TV storytelling has shifted along with its finances, moving from syndication-friendly standalone episodes to extended storylines with the complexities of a novel, suitable for timeshifting or DVD.
“This is a key reason why I think we’re in a new golden age of television,” says Clyde Phillips, “Dexter” head writer and showrunner for the first four seasons. “We’re able to do more complex storytelling across bigger stretches of time.”
But writers on serialized shows also inherit challenges unknown to dramatists working at more traditional lengths.
Phillips says while the luxury of multi-episode stories let them make Dexter a father, “with a more novel-like approach, the writers also have to stick with this new reality in Dexter’s life. You can’t just drop it when it’s no longer convenient for the story.”
Notes Matthew Weiner, creator of “Mad Men”: “Longer stories demand far more organizing of materials than when TV writers functioned with a known set of characters who basically never changed, and you added in guest characters. Now, you have to construct whole lives.”
To take the example of Don Draper, the ad exec extraordinaire and the central character of “Mad Men,” Weiner says, “I knew that (he) would have to have a childhood, but once I determined that he had a really tough one, I had to figure out by trial and error how to reveal that, gradually, through the course of the seasons.”
Weiner has seen the shift play out over his own career. When he started, he says, no story arc could go past three episodes.

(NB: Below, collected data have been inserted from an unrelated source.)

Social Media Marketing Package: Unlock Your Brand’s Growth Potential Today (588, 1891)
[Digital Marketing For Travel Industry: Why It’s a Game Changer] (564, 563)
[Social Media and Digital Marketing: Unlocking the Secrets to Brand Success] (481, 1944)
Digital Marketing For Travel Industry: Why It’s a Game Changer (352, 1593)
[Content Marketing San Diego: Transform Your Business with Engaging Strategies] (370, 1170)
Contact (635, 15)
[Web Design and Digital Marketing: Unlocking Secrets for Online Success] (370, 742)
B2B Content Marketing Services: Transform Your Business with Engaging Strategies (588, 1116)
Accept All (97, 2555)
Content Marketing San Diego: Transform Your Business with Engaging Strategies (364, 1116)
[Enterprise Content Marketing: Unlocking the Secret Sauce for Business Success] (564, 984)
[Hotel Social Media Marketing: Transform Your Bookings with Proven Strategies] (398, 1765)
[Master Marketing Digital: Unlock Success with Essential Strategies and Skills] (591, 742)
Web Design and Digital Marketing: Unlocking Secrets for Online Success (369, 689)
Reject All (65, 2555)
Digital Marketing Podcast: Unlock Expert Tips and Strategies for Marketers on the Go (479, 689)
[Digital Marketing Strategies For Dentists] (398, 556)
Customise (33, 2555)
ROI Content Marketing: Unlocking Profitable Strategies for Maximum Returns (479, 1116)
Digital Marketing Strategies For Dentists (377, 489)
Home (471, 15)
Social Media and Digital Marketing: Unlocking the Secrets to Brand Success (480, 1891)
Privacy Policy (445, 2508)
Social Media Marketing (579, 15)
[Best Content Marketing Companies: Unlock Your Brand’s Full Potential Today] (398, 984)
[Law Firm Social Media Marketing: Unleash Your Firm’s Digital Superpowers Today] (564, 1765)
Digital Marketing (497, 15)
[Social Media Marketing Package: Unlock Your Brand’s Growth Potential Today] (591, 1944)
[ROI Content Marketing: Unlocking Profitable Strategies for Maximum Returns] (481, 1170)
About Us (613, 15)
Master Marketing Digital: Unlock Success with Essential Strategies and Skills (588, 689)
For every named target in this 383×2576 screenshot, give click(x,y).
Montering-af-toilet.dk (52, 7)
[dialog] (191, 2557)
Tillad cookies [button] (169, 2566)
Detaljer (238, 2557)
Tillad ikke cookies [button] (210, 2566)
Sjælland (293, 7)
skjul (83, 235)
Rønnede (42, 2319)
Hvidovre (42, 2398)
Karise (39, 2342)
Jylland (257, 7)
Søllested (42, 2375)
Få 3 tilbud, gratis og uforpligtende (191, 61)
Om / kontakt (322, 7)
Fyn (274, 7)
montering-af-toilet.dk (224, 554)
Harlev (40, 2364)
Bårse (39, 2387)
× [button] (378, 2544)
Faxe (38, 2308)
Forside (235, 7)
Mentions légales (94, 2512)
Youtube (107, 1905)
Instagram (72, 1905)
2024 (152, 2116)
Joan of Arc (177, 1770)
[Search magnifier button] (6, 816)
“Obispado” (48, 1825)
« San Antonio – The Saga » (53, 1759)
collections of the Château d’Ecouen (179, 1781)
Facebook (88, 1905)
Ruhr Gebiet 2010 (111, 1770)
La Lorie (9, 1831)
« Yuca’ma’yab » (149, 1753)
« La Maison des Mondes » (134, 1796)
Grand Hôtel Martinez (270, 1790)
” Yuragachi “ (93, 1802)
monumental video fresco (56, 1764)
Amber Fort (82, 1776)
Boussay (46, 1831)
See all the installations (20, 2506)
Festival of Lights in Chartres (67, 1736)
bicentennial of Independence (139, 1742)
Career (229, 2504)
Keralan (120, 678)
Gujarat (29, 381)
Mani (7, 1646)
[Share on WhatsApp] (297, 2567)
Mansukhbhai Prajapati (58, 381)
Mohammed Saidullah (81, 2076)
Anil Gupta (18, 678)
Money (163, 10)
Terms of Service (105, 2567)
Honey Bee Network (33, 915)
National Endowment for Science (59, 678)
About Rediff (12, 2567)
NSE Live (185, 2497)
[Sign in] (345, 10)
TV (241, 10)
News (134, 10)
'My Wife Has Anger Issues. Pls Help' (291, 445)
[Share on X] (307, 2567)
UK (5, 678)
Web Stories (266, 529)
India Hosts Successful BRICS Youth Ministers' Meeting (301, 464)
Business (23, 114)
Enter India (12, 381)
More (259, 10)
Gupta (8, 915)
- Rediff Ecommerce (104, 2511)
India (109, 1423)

“You couldn’t expect viewers to catch up to a longer storyline,” Weiner says. “By the time I joined ‘The Sopranos’ in the fifth season, the field had changed. (Creator) David Chase allowed all sorts of things to happen during the many months between seasons. Characters who weren’t married before had already tied the knot when we returned. I’d never seen that kind of storytelling before.”
Writers nowadays must consider whether to write a serialized show with an extended plot even in the absence of a network commitment.
Michael Hirst, creator and sole writer of “The Tudors,” set out to produce the saga of King Henry VIII’s six marriages and battles with no guarantees from Showtime that the show would run.
“I went ahead intending to write Henry’s story with a longform approach in mind, as if we would indeed stay on the air long enough to get to the end. I had to assume that I would get to dramatize the six marriages with no assurance that I would actually get there, which is a bit unnerving at first, but you get used to it.”